En novembre 2018, les organisateurs de l’exposition Nous, saisonniers, saisonnières… Genève 1931–2019 lancent un appel à projet. Ils cherchent une proposition originale pour la réalisation d’une série de portraits d’ancien·ne·s saisonnier·ère·s. Je sens leur volonté de capter des témoignages authentiques avec un concept cinématographique. La transmission du parcours des saisonnier·ère·s à leurs enfants et petits-enfants est pour eux un autre point important et qui m’intéresse particulièrement. C’est en lisant le livre d’Édouard Louis Qui a tué mon père (2018) que m’est venue l’idée des Lettres ouvertes. Ce livre traite d’un sujet à la fois différent et analogue : comment la politique peut détruire le corps des hommes.
Le texte d’Édouard Louis est un monologue adressé à son père qui aurait pu prendre la forme d’une lettre. Dans les deux cas, la personne à laquelle on s’adresse est prise en otage et ne peut se défendre. Le destinataire est autant sollicité que l’auteur. Il existe une confrontation invisible entre les deux parties. Elles cohabitent le temps d’une lettre, s’aiment, s’excusent, se font des reproches, se taquinent, dévoilent des secrets…
J’ai donc basé ma proposition sur le principe de la lettre ouverte. Celle-ci est intime dans sa forme et politique par son fond. Je trouvais tous ces éléments très stimulants du point de vue réflexif et cinématographique. Avec chacun des protagonistes, nous avons eu, avant le tournage, de longues conversations sur leurs années en tant que saisonnier ou saisonnière ou en tant qu’enfant, et ce qui s’en est suivi. Puis, nous avons cherché à qui serait adressée la lettre. Chacun·e a écrit une première version et je les ai ensuite accompagné·e·s pour arriver à une version finale, en endossant un peu le rôle d’éditrice, notamment afin de surmonter pour certain·e·s la barrière de la langue et mettre en mots des événements et des émotions fortes.

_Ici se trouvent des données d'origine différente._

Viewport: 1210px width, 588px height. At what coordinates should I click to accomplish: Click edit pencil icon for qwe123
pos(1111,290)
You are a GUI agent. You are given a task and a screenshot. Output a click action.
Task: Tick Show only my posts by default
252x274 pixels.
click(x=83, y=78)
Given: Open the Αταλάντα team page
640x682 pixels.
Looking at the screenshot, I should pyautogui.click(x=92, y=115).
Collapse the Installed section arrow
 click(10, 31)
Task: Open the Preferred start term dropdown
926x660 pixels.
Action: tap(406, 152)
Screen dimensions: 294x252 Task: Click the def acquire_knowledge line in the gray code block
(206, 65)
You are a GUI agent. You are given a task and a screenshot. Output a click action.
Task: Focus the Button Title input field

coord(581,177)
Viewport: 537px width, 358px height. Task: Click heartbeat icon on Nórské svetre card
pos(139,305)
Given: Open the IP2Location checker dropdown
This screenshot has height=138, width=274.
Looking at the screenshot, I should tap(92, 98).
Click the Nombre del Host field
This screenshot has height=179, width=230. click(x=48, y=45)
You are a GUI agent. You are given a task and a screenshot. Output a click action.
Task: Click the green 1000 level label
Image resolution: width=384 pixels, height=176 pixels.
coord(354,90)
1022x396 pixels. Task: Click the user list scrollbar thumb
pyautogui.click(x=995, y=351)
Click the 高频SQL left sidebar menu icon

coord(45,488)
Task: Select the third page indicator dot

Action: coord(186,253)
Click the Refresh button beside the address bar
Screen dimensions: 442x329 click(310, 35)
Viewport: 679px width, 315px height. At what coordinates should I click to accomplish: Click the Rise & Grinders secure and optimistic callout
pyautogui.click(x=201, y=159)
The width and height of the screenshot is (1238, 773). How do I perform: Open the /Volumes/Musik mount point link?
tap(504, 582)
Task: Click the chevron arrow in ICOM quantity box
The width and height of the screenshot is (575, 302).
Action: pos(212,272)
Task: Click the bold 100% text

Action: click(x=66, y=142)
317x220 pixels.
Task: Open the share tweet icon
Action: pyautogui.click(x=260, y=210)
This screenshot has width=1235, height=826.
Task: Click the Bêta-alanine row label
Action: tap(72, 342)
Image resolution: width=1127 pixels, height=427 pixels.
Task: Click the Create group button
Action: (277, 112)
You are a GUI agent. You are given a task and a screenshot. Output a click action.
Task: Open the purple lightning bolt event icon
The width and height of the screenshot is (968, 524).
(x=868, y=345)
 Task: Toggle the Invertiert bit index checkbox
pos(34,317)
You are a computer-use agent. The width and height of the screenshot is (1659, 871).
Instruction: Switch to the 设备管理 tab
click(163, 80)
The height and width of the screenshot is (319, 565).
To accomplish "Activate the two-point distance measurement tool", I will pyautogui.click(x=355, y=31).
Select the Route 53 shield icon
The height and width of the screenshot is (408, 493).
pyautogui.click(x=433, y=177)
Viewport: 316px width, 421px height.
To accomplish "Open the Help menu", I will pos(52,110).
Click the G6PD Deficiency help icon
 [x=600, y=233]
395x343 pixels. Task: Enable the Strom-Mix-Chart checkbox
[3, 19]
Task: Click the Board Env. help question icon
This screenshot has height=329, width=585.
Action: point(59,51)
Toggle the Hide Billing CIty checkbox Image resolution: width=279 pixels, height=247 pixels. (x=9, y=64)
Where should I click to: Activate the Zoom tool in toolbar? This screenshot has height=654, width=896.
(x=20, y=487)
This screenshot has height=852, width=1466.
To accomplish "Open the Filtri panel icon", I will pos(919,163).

J’ai été très touchée par ce qu’ils et elles révélaient de leur existence comme saisonnier ou saisonnière et plus généralement comme immigré·e·s. J’ai fait à chacun·e une proposition de lieu symbolique où lire sa lettre et qui mette en valeur des éléments clés de son expérience. Les archives personnelles ainsi que celles de la RTS sont venues compléter chaque portrait. Ils offrent la possibilité de redécouvrir autrement le destin peu connu de personnes arrivées en Suisse avec le permis A, et qui sont les acteurs et actrices de cette histoire. K.D.